Tymczasem Episkopat przygotowuje nową podstawę programową do religii, aby dostosować ją do współczesnych uczniów. Projekt już jest gotowy i trafił do konsultacji. Biskupi zapoznali się z nim w połowie czerwca podczas Zebrania Plenarnego Konferencji Episkopatu Polski. Jeżeli podstawa zostanie zatwierdzona, będzie obowiązywać od września 2027 roku.
"Obowiązek przekazywania do MEN programów"

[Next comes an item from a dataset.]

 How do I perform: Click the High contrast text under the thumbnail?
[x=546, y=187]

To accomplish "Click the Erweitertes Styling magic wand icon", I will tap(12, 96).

Ministerstwo Edukacji Narodowej pytane przez Interię w sprawie religii napisało: "MEN nie ustala, nie konsultuje i nie zatwierdza podstawy programowej nauczania religii żadnego kościoła ani innego związku wyznaniowego, który prowadzi nauczanie religii w szkołach". Jednak, jak dodają urzędnicy, istnieje obowiązek przekazywania do MEN programów, na podstawie których odbywa się nauka religii. MEN poinformowało także, że "żaden z kościołów i związków wyznaniowych nie przekazał dotąd do MEN nowej podstawy programowej dostosowanej do zmniejszonego od 1 września 2025 r. wymiaru nauczania religii".
Kościół się tłumaczy
Jak z tego tłumaczy się Kościół? Zostaliśmy niejako zmuszeni do tego, żeby w najbliższym roku szkolnym pracować jeszcze na starych podręcznikach. Dlatego Komisja Wychowania Katolickiego przygotowała specjalne wytyczne dla nauczycieli religii, żeby wiedzieli, jak mają sobie radzić z realizacją programu w sytuacji, gdy będzie jedna godzina lekcji religii. Te wytyczne są dostępne na oficjalnych stronach Episkopatu i Komisji Wychowania Katolickiego - powiedział przewodniczący Komisji Wychowania Katolickiego KEP bp Wojciech Osial.
Podstawa programowa jest kluczowym dokumentem w szkole. Określa zakres wiedzy, który powinien uczeń opanować.